Tutaj już samą etykietką sugeruje nam, że to zapach typowo "koktajlowy".  Jeśli ktoś z was spotkał się i polubił z aromatem szampana z truskawkami na żywo, myślę, że w tym przypadku nie będzie zawiedziony. Mogłabym go również porównać do zapachu truskawkowych cukierków pudrowych. Aromat jest bardzo musujący, letni, radosny i pobudzający. Całość jest naprawdę bardzo przyjemna dla nosa. Wosk jest jednostajny i od samego początku do końca pachnie tak samo. 

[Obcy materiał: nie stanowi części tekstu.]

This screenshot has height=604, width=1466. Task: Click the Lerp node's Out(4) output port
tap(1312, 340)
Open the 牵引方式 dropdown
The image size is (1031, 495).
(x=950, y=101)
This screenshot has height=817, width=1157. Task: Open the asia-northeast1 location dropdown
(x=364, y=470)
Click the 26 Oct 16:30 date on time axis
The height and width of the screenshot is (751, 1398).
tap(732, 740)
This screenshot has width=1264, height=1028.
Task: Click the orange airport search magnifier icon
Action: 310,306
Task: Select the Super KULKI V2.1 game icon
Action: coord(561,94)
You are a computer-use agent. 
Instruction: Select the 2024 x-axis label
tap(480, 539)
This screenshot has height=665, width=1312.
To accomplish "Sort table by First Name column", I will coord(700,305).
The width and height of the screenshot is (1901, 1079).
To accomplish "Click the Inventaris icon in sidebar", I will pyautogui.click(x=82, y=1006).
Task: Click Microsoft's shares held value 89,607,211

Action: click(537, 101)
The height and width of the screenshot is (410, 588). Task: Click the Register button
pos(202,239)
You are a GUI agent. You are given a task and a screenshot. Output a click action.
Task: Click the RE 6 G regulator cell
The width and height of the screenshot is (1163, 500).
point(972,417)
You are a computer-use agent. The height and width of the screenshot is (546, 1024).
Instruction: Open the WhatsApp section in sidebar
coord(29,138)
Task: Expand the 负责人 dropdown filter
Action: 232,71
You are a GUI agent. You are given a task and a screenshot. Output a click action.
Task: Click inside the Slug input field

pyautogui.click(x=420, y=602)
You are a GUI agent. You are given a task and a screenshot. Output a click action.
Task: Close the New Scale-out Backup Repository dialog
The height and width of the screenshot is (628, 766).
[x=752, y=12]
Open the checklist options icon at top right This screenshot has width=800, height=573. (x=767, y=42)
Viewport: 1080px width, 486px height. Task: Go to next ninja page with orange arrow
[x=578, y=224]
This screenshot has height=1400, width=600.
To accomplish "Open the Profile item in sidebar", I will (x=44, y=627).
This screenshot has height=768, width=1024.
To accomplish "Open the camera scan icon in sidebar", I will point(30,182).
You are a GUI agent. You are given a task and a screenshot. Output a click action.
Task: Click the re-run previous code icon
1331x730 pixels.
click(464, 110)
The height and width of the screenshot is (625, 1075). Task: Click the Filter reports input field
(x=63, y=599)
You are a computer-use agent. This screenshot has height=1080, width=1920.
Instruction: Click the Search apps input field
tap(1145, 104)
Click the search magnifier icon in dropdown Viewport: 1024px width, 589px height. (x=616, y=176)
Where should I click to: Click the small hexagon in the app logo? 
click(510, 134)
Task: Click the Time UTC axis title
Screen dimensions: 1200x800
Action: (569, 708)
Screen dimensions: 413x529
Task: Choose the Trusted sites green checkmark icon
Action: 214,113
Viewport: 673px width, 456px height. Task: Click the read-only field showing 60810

Grilled Peaches & Vanilla Yankee Candle

Soczysta, podpieczona brzoskwinia oblana skarmelizowanym brązowym cukrem oraz złocistym miodem, w towarzystwie waniliowej śmietany.

Nuty zapachowe 

  • nuty górne: grejpfrut, brązowy cukier, czarna porzeczka
  • nuty środkowe: grillowane brzoskwinie, morela
  • nuty dolne: miód, lody waniliowe

Intrygował mnie od samego początku, jeszcze wtedy gdy nie znałam zapachu. Przede wszystkim uwielbiam brzoskwiniowe zapachy, ale chyba bardziej zainteresowało mnie jak pachną te owoce w wersji grillowanej.  Na sam widok etykiety leci ślinka! Podobnie jak White Strabwberry Bellini, zapach Grilled Peaches & Vanilla jest zapachem bardzo letnim i paradoksalnie lekkim! Czuć tu ewidentnie sok z dojrzałej, soczystej brzoskwini podbity czymś kremowym - czym pewnie jest właśnie waniliowa śmietana. Jedyne czego brakuje mi w tej kompozycji, to niewielkiej krzty dymnych akordów. Wtedy byłyby to rzeczywiście grillowane brzoskwinie. Tu otrzymaliśmy raczej brzoskwiniowy deser bez nuty wytrawności.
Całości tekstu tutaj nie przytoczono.